In one embodiment, the computer program when executed by the processor further implements the steps of identifying an error type of the error when the RPA test execution script presents an operation error, generating and pushing an error prompt message corresponding to the error type based on the artificial intelligence when the error type is a blocking error, and processing the operation error of the RPA test execution script based on the error processing scheme when the error type of the error is an operation error based on the artificial intelligence search operation error corresponding error processing scheme.
In one embodiment, the computer program when executed by the processor further performs the steps of searching for log information corresponding to the blocking error, generating an error prompt message corresponding to the blocking error based on the log information, and pushing the error prompt message.
In one embodiment, the computer program when executed by the processor further performs the steps of identifying the error type of the operation error based on the artificial intelligence when the error type of the error is the operation error, searching a preset scheme list, determining an error processing scheme corresponding to the error type, and processing the running error of the RPA test execution script based on the error processing scheme.

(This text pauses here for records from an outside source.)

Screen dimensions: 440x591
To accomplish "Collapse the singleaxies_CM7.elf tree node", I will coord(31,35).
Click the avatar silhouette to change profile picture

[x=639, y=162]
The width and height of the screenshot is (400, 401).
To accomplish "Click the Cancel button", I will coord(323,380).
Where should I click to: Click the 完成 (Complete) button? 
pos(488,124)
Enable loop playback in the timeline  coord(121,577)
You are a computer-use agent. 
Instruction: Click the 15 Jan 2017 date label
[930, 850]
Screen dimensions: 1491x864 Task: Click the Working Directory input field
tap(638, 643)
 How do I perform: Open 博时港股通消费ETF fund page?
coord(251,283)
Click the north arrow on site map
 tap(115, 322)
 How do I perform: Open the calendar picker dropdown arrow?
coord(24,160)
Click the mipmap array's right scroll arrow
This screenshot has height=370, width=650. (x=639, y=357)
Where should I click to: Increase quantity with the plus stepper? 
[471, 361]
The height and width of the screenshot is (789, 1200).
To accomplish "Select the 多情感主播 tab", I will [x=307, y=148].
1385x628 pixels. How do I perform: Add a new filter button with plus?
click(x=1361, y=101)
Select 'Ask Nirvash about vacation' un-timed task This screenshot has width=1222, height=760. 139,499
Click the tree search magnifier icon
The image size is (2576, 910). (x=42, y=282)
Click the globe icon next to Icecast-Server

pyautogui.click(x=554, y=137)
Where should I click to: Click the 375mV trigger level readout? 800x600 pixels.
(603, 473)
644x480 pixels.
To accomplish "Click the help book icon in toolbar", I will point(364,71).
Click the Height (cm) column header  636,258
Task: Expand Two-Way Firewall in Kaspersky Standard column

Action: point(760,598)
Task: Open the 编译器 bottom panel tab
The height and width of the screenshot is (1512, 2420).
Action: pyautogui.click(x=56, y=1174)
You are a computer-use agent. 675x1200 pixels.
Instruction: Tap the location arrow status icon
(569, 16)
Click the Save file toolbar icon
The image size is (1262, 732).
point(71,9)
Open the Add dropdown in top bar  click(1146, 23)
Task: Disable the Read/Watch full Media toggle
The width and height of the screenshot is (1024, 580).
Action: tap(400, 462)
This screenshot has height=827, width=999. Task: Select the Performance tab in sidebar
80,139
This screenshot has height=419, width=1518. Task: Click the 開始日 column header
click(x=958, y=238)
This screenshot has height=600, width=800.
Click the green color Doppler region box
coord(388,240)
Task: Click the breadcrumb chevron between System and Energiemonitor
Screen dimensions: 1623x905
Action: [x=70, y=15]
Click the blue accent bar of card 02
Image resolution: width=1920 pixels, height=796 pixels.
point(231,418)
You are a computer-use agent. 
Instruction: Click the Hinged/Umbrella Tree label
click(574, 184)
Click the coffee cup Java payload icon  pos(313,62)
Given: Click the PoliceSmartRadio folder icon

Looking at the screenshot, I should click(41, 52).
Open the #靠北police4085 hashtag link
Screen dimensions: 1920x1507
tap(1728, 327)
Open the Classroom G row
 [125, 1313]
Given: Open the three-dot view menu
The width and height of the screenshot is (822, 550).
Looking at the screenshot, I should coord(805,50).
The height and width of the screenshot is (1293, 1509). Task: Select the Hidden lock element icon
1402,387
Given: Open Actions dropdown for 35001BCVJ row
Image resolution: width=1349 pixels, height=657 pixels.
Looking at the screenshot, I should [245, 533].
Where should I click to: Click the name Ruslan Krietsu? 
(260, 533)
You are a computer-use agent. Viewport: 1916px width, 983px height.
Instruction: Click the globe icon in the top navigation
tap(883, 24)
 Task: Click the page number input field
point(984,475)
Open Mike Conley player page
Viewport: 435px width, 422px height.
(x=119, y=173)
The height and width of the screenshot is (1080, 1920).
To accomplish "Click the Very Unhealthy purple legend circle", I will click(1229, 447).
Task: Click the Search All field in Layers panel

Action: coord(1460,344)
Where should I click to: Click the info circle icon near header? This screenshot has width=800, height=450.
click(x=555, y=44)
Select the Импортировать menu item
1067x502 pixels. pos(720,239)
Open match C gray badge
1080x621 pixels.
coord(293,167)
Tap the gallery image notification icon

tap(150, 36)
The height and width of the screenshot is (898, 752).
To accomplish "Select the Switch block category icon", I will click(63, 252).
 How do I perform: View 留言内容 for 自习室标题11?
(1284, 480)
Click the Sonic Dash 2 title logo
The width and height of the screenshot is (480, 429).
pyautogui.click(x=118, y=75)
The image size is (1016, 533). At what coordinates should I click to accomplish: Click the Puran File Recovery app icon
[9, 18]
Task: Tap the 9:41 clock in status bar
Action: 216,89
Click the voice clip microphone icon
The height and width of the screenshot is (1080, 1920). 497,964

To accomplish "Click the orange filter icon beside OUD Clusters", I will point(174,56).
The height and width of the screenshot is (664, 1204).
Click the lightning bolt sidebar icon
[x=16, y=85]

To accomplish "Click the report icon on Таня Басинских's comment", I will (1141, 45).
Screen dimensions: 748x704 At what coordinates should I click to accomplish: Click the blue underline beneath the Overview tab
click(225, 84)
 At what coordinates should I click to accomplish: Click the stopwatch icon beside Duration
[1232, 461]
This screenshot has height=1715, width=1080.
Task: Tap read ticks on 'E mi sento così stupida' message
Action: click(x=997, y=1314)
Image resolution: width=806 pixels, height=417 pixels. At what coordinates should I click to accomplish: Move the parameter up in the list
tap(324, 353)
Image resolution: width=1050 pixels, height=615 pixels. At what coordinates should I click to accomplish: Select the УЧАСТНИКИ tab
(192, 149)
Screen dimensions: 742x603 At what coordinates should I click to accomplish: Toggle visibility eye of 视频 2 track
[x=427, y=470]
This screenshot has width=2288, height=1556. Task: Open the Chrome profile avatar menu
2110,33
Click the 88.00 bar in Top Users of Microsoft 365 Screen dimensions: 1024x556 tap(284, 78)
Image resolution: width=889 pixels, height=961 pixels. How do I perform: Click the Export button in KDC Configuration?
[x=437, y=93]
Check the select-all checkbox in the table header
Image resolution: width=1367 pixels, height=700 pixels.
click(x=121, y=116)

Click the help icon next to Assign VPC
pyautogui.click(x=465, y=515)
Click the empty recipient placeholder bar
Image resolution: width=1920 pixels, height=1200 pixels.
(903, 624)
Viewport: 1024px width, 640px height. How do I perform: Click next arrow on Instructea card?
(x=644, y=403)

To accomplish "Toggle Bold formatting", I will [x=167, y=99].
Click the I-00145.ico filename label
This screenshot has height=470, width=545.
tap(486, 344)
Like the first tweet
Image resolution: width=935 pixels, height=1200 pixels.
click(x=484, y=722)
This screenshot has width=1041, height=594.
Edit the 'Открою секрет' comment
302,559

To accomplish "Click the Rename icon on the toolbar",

In one embodiment, the computer program when executed by the processor further comprises the steps of obtaining software defects in the software test results, generating error reminding information based on the software defects, searching a development terminal corresponding to the software defects, and pushing the error reminding information to the development terminal.
Those skilled in the art will appreciate that implementing all or part of the above-described methods may be accomplished by way of a computer program stored on a non-transitory computer readable storage medium, which when executed may comprise the steps of the embodiments of the methods described above. Any reference to memory, storage, database, or other medium used in embodiments provided herein may include non-volatile and/or volatile memory. The nonvolatile memory can include Read Only Memory (ROM), programmable ROM (PROM), electrically Programmable ROM (EPROM), electrically Erasable Programmable ROM (EEPROM), or flash memory. Volatile memory can include Random Access Memory (RAM) or external cache memory. By way of illustration and not limitation, RAM is available in a variety of forms such as Static RAM (SRAM), dynamic RAM (DRAM), synchronous DRAM (SDRAM), double Data Rate SDRAM (DDRSDRAM), enhanced SDRAM (ESDRAM), synchronous link (SYNCHLINK) DRAM (SLDRAM), memory bus (Rambus) direct RAM (RDRAM), direct memory bus dynamic RAM (DRDRAM), and memory bus dynamic RAM (RDRAM), among others.
The technical features of the above embodiments may be arbitrarily combined, and all possible combinations of the technical features in the above embodiments are not described for brevity of description, however, as long as there is no contradiction between the combinations of the technical features, they should be considered as the scope of the description.
The foregoing examples illustrate only a few embodiments of the application, which are described in detail and are not to be construed as limiting the scope of the application. It should be noted that it will be apparent to those skilled in the art that several variations and modifications can be made without departing from the spirit of the application, which are all within the scope of the application. Accordingly, the scope of protection of the present application is to be determined by the appended claims.